PROVIDED PASSAGE:
Text info extraction from pdf

1.6k Views Asked by At

How can I extract text information such as text positional coordinates, width, height and e.t.c., ?? I tried this with 'Pdf clown' library and It works perfectly fine for normal text, but, for rotated text (90/-90degrees) it outputs width/height as 0(zero).

And the scaling factors (scaleX, scaleY) for texts with (90/-90 deg) are displaying as (0, 0) repectively, where as for inverted texts ( rotated with 180deg) it is (-1, -1).

I want info for rotated text to highlight them (as width value is zero, I am unable to highlight them). Please help me. I'm working on .NET environment.

File I am using: https://nofile.io/f/Kvf2DkXvfj4/edit9.pdf

Code: Using TextInfoExtractionSample.cs from pdfclown samples

Output (for three various alignments of text in the file above)

Text [x:283,y:104,w:126,h:-23] [font size:-24 , font sytle : ArialMT]: inverted_text

Text [x:265,y:244,w:0,h:121] [font size:0 , font sytle : ArialMT]: vertical_text

Text [x:347,y:131,w:0,h:167] [font size:0 , font sytle : ArialMT]: vertical_minus90

1

There are 1 best solutions below

1
On BEST ANSWER

As I'm more at home with Java than .Net, I analyzed the problem and created a first workaround in PDF Clown / Java; I'll try and port it to .Net later. It shouldn't be too difficult, though, to do it yourself.

ACTIVITY LIST:
- 1) In the PDF text extraction thread, what width does PDF Clown report for text rotated by 90 or -90 degrees?
- 2) Retype the PDF text extraction thread from "Text [x:265,y:244,w:0,h:121] [font" up to and including "do it yourself.".
- 3) Based on the PDF text extraction thread, answer yes or no to each statement and quote the words that decide it: (a) The person asking works in a .NET environment. (b) For text rotated 180 degrees, the scaling factors show as (0, 0). (c) The answerer has already ported the workaround to .Net.

DATASET SECTION:
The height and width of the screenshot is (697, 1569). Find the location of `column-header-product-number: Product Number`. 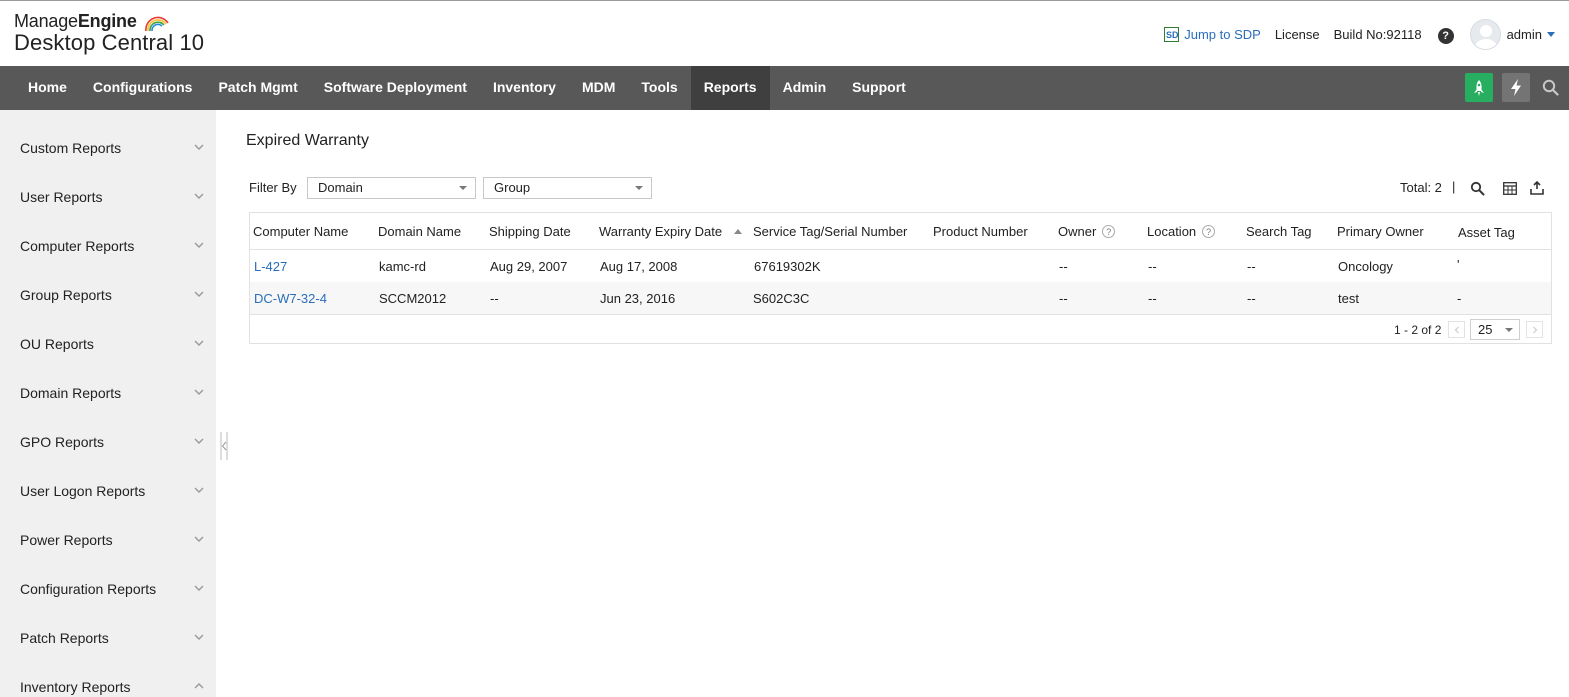

column-header-product-number: Product Number is located at coordinates (980, 232).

RESPONSES TO THE EXERCISE:
- 1) It reports the width as 0 (zero).

- 2)
Text [x:265,y:244,w:0,h:121] [font size:0 , font sytle : ArialMT]: vertical_text

Text [x:347,y:131,w:0,h:167] [font size:0 , font sytle : ArialMT]: vertical_minus90

1

There are 1 best solutions below

1
On BEST ANSWER

As I'm more at home with Java than .Net, I analyzed the problem and created a first workaround in PDF Clown / Java; I'll try and port it to .Net later. It shouldn't be too difficult, though, to do it yourself.

- 3)
(a) Yes: "I'm working on .NET environment."
(b) No: "where as for inverted texts ( rotated with 180deg) it is (-1, -1)."
(c) No: "I'll try and port it to .Net later."